Efficacy and Safety of Focused Ultrasound Treatment for High-risk Human Papillomavirus Infection-related Cervical Intraepithelial Neoplasia Grade 2 in Nulligravidae Women: A Retrospective Study

Objective

This retrospective study aimed to investigate the efficacy and safety of focused ultrasound (FU) treatment for high-risk human papillomavirus (HR-HPV) infection-related cervical intraepithelial neoplasia grade 2 (CIN2) in nulligravidae under 35 y old, while also assessing pregnancy outcomes post-treatment.

Methods

Nulligravid patients aged 18–35 y with histologically confirmed CIN2 and HR-HPV infection were included in the study. We collected demographics, pertinent medical history, HPV genotypes and cervical length at baseline. Follow-up evaluations were conducted at 6- and 12-mo intervals post-treatment to assess histopathological response, HPV infection clearance and adverse events related to treatment.

Results

A total of 31 eligible patients were recruited and underwent FU treatment.
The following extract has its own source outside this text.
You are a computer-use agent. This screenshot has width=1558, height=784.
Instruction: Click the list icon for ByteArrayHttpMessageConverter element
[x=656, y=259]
At the 6-mo follow-up, complete pathologic response was observed in 22 out of 31 patients (70.96%), while partial response was seen in eight out of 31 patients (25.80%). The average duration from pathological diagnosis to achieving either a complete response or partial response after treatment was 214.36 ± 24.31 (186–270) d. The baseline remission rate for HPV was 35.48% at 6 mo, increasing to 71.49% at 12 mo. Moderate lower abdominal pain and increased vaginal discharge were the most frequent adverse events. Among the patients desiring pregnancy, the successful pregnancy rate was 57.14%, resulting in eight deliveries.

Conclusion

FU demonstrated a favorable safety profile and efficacy in nulliparous females under 35 y old with CIN2, and its benefits for fertility warrant further investigation.